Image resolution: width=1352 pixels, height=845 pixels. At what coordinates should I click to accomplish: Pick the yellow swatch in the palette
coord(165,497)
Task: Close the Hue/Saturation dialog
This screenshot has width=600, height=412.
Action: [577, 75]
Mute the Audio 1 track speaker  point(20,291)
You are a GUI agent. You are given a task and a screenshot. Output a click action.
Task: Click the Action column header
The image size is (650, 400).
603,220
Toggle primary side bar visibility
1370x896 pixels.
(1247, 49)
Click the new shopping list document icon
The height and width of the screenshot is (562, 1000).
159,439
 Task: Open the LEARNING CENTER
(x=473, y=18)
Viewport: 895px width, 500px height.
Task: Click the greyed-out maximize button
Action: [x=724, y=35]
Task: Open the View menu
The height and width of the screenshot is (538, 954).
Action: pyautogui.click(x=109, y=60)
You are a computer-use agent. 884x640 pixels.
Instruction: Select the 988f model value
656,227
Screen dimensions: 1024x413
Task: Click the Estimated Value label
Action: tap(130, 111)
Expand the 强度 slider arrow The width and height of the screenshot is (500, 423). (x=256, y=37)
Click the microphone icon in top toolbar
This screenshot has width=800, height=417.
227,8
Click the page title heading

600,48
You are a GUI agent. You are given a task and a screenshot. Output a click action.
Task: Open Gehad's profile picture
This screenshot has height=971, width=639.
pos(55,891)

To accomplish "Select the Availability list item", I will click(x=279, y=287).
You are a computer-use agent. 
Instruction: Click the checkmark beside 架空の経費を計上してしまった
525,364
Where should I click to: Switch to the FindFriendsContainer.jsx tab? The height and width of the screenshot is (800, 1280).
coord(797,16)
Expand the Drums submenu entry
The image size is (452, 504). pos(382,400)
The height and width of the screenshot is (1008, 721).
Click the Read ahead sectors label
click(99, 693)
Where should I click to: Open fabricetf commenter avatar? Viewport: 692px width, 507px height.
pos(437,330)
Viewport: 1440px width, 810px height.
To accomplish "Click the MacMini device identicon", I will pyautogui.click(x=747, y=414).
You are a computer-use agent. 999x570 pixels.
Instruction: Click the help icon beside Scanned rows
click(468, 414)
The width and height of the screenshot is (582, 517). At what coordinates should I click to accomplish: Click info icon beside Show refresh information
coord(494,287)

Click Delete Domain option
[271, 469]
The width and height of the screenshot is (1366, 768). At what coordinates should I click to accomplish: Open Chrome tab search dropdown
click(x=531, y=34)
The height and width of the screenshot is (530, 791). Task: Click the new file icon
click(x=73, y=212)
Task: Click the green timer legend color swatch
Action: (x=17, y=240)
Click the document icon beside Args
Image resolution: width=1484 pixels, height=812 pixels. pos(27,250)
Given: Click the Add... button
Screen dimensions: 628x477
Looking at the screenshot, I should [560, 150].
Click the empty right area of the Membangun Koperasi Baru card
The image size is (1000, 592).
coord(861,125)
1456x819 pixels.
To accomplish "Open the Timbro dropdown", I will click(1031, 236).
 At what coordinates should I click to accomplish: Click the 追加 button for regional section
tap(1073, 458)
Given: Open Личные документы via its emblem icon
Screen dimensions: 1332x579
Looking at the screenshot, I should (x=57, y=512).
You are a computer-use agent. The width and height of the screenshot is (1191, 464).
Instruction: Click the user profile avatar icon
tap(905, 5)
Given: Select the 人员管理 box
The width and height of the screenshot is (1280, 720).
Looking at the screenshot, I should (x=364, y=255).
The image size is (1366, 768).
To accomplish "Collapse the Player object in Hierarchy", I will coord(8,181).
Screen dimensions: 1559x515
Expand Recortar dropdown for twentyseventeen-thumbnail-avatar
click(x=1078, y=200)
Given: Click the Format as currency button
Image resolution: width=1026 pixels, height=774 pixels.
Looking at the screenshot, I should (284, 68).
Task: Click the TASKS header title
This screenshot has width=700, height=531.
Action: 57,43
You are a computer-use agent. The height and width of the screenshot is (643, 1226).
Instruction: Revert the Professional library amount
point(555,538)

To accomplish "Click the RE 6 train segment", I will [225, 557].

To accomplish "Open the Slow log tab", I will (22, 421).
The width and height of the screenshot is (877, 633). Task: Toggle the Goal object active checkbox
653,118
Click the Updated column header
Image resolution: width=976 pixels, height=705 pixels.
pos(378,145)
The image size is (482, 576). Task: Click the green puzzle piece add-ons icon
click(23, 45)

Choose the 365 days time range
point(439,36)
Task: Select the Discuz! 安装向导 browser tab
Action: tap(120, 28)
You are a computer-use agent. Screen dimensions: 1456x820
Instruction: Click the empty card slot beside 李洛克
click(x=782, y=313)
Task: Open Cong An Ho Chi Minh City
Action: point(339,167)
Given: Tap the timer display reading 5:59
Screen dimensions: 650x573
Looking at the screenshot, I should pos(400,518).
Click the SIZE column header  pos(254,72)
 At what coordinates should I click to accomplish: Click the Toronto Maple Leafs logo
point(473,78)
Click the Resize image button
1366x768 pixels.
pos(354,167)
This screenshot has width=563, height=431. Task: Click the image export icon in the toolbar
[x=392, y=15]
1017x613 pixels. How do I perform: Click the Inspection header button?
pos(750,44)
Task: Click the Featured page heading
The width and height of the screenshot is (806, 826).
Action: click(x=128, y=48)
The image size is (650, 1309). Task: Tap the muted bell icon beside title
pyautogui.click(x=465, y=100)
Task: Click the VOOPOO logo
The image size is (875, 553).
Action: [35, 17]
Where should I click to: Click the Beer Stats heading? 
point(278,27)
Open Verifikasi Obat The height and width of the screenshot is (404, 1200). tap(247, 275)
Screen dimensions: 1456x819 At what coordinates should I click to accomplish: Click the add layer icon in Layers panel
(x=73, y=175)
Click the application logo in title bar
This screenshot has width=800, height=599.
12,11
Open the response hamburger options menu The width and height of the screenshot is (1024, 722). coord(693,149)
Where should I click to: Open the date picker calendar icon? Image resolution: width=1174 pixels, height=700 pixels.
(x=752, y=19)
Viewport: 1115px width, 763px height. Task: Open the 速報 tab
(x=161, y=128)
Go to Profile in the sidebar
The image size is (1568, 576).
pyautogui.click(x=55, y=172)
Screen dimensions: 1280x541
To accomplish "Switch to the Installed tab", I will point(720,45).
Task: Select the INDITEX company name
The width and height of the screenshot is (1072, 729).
__________________________________________________
Set down the preceding data verbatim. Every line belongs in the copy.

Image resolution: width=1352 pixels, height=845 pixels. At what coordinates should I click to accomplish: Pick the yellow swatch in the palette
coord(165,497)
Task: Close the Hue/Saturation dialog
This screenshot has width=600, height=412.
Action: [577, 75]
Mute the Audio 1 track speaker  point(20,291)
You are a GUI agent. You are given a task and a screenshot. Output a click action.
Task: Click the Action column header
The image size is (650, 400).
603,220
Toggle primary side bar visibility
1370x896 pixels.
(1247, 49)
Click the new shopping list document icon
The height and width of the screenshot is (562, 1000).
159,439
 Task: Open the LEARNING CENTER
(x=473, y=18)
Viewport: 895px width, 500px height.
Task: Click the greyed-out maximize button
Action: [x=724, y=35]
Task: Open the View menu
The height and width of the screenshot is (538, 954).
Action: pyautogui.click(x=109, y=60)
You are a computer-use agent. 884x640 pixels.
Instruction: Select the 988f model value
656,227
Screen dimensions: 1024x413
Task: Click the Estimated Value label
Action: tap(130, 111)
Expand the 强度 slider arrow The width and height of the screenshot is (500, 423). (x=256, y=37)
Click the microphone icon in top toolbar
This screenshot has width=800, height=417.
227,8
Click the page title heading

600,48
You are a GUI agent. You are given a task and a screenshot. Output a click action.
Task: Open Gehad's profile picture
This screenshot has height=971, width=639.
pos(55,891)

To accomplish "Select the Availability list item", I will click(x=279, y=287).
You are a computer-use agent. 
Instruction: Click the checkmark beside 架空の経費を計上してしまった
525,364
Where should I click to: Switch to the FindFriendsContainer.jsx tab? The height and width of the screenshot is (800, 1280).
coord(797,16)
Expand the Drums submenu entry
The image size is (452, 504). pos(382,400)
The height and width of the screenshot is (1008, 721).
Click the Read ahead sectors label
click(99, 693)
Where should I click to: Open fabricetf commenter avatar? Viewport: 692px width, 507px height.
pos(437,330)
Viewport: 1440px width, 810px height.
To accomplish "Click the MacMini device identicon", I will pyautogui.click(x=747, y=414).
You are a computer-use agent. 999x570 pixels.
Instruction: Click the help icon beside Scanned rows
click(468, 414)
The width and height of the screenshot is (582, 517). At what coordinates should I click to accomplish: Click info icon beside Show refresh information
coord(494,287)

Click Delete Domain option
[271, 469]
The width and height of the screenshot is (1366, 768). At what coordinates should I click to accomplish: Open Chrome tab search dropdown
click(x=531, y=34)
The height and width of the screenshot is (530, 791). Task: Click the new file icon
click(x=73, y=212)
Task: Click the green timer legend color swatch
Action: (x=17, y=240)
Click the document icon beside Args
Image resolution: width=1484 pixels, height=812 pixels. pos(27,250)
Given: Click the Add... button
Screen dimensions: 628x477
Looking at the screenshot, I should [560, 150].
Click the empty right area of the Membangun Koperasi Baru card
The image size is (1000, 592).
coord(861,125)
1456x819 pixels.
To accomplish "Open the Timbro dropdown", I will click(1031, 236).
 At what coordinates should I click to accomplish: Click the 追加 button for regional section
tap(1073, 458)
Given: Open Личные документы via its emblem icon
Screen dimensions: 1332x579
Looking at the screenshot, I should (x=57, y=512).
You are a computer-use agent. The width and height of the screenshot is (1191, 464).
Instruction: Click the user profile avatar icon
tap(905, 5)
Given: Select the 人员管理 box
The width and height of the screenshot is (1280, 720).
Looking at the screenshot, I should (x=364, y=255).
The image size is (1366, 768).
To accomplish "Collapse the Player object in Hierarchy", I will coord(8,181).
Screen dimensions: 1559x515
Expand Recortar dropdown for twentyseventeen-thumbnail-avatar
click(x=1078, y=200)
Given: Click the Format as currency button
Image resolution: width=1026 pixels, height=774 pixels.
Looking at the screenshot, I should (284, 68).
Task: Click the TASKS header title
This screenshot has width=700, height=531.
Action: 57,43
You are a computer-use agent. The height and width of the screenshot is (643, 1226).
Instruction: Revert the Professional library amount
point(555,538)

To accomplish "Click the RE 6 train segment", I will [225, 557].

To accomplish "Open the Slow log tab", I will (22, 421).
The width and height of the screenshot is (877, 633). Task: Toggle the Goal object active checkbox
653,118
Click the Updated column header
Image resolution: width=976 pixels, height=705 pixels.
pos(378,145)
The image size is (482, 576). Task: Click the green puzzle piece add-ons icon
click(23, 45)

Choose the 365 days time range
point(439,36)
Task: Select the Discuz! 安装向导 browser tab
Action: tap(120, 28)
You are a computer-use agent. Screen dimensions: 1456x820
Instruction: Click the empty card slot beside 李洛克
click(x=782, y=313)
Task: Open Cong An Ho Chi Minh City
Action: point(339,167)
Given: Tap the timer display reading 5:59
Screen dimensions: 650x573
Looking at the screenshot, I should pos(400,518).
Click the SIZE column header  pos(254,72)
 At what coordinates should I click to accomplish: Click the Toronto Maple Leafs logo
point(473,78)
Click the Resize image button
1366x768 pixels.
pos(354,167)
This screenshot has width=563, height=431. Task: Click the image export icon in the toolbar
[x=392, y=15]
1017x613 pixels. How do I perform: Click the Inspection header button?
pos(750,44)
Task: Click the Featured page heading
The width and height of the screenshot is (806, 826).
Action: click(x=128, y=48)
The image size is (650, 1309). Task: Tap the muted bell icon beside title
pyautogui.click(x=465, y=100)
Task: Click the VOOPOO logo
The image size is (875, 553).
Action: [35, 17]
Where should I click to: Click the Beer Stats heading? 
point(278,27)
Open Verifikasi Obat The height and width of the screenshot is (404, 1200). tap(247, 275)
Screen dimensions: 1456x819 At what coordinates should I click to accomplish: Click the add layer icon in Layers panel
(x=73, y=175)
Click the application logo in title bar
This screenshot has width=800, height=599.
12,11
Open the response hamburger options menu The width and height of the screenshot is (1024, 722). coord(693,149)
Where should I click to: Open the date picker calendar icon? Image resolution: width=1174 pixels, height=700 pixels.
(x=752, y=19)
Viewport: 1115px width, 763px height. Task: Open the 速報 tab
(x=161, y=128)
Go to Profile in the sidebar
The image size is (1568, 576).
pyautogui.click(x=55, y=172)
Screen dimensions: 1280x541
To accomplish "Switch to the Installed tab", I will point(720,45).
Task: Select the INDITEX company name
The width and height of the screenshot is (1072, 729).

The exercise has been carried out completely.